表4 不同提取方法对竹茹总黄酮得率的影响Table 4 Effects of different extraction methods on the total flavonoids yield of Bambusae Caulis in Taeniam
2.4 竹茹总黄酮的体外抗氧化活性
2.4.1 清除DPPH 自由基能力 由图3 可知,在10~320 μg/mL 范围内,竹茹总黄酮提取物清除DPPH自由基的能力弱于同浓度的VC。随着浓度的增加,两者对DPPH 自由基的清除作用均增大,在320 μg/mL时竹茹总黄酮提取物对DPPH 自由基的清除率为70.33%±1.21%,低于VC的73.68%±2.25%。另外,在10~320 μg/mL 范围时,VC及竹茹总黄酮提取物对DPPH 自由基的清除率与其浓度相关性较好。由回归方程求得VC和竹茹总黄酮提取物的IC50值分别为123.5 和150.1 μg/mL。以上结果表明,虽然竹茹总黄酮提取物对DPPH 自由基的清除能力弱于VC,但也具有较强的清除能力,且与浓度具有量效关系。

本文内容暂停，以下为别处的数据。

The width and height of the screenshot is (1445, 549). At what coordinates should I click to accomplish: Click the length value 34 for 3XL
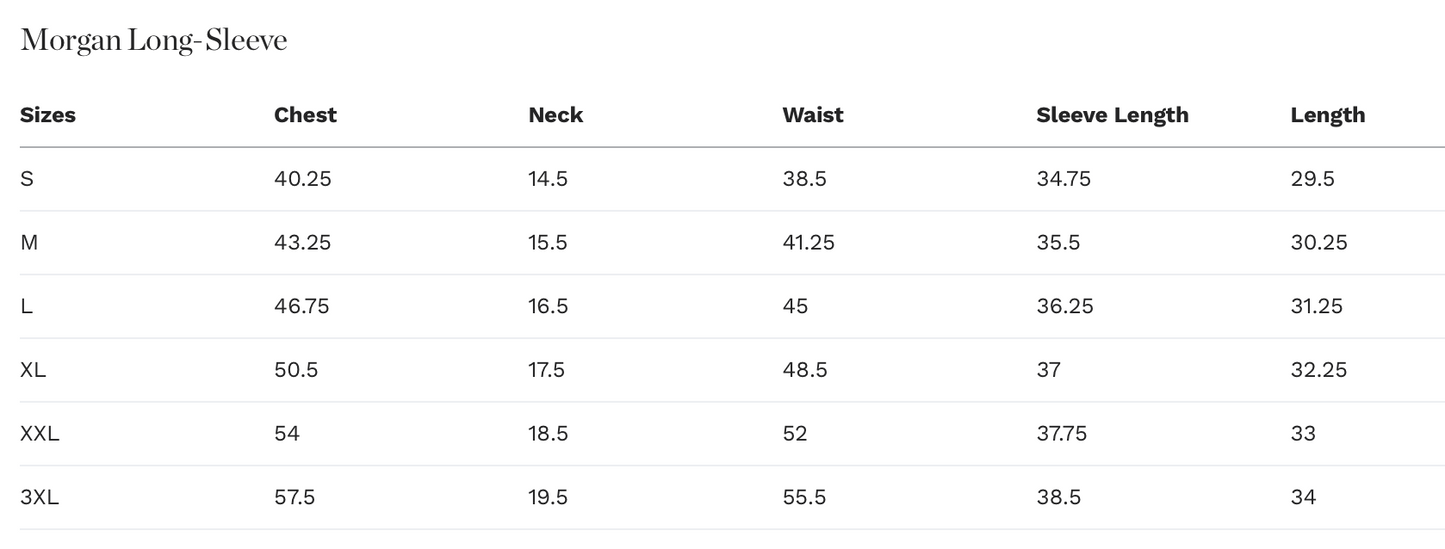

图3 不同浓度梯度竹茹总黄酮提取物和VC 对DPPH 自由基的清除率Fig.3 Scavenging rate of DPPH free radicals by total flavonoids extract from Bambusae Caulis in Taeniam and VC at different concentration gradients
2.4.2 清除ABTS+自由基能力 由图4 可知,样品浓度在10~320 μg/mL 范围时,竹茹总黄酮提取物和VC对ABTS+自由基清除率随着浓度的增加均逐渐增强,两者之间的差距也逐渐缩小。当样品浓度在80~320 μg/mL 范围时,竹茹总黄酮提取物对ABTS+自由基的清除能力高于VC,浓度达到320 μg/mL时,竹茹总黄酮提取物对ABTS+自由基的清除率为76.97%±1.86%,略高于VC的76.77%±2.14%。另外,在10~320 μg/mL 范围时,VC及竹茹总黄酮提取物对ABTS+自由基的清除率与其浓度相关性较好。由回归方程求得竹茹总黄酮提取物和VC的IC50值分别为44.6 和35.1 μg/mL。以上结果表明,虽然竹茹总黄酮提取物对ABTS+自由基的清除能力弱于VC,但也具有较强的清除能力,且与浓度具有量效关系。竹茹中的黄酮类化合物具有抗氧化作用可能是由于其结构上存在羟基,其能够通过与自由基发生化学反应,干扰自由基链式反应发生,从而产生抗氧化作用[30]。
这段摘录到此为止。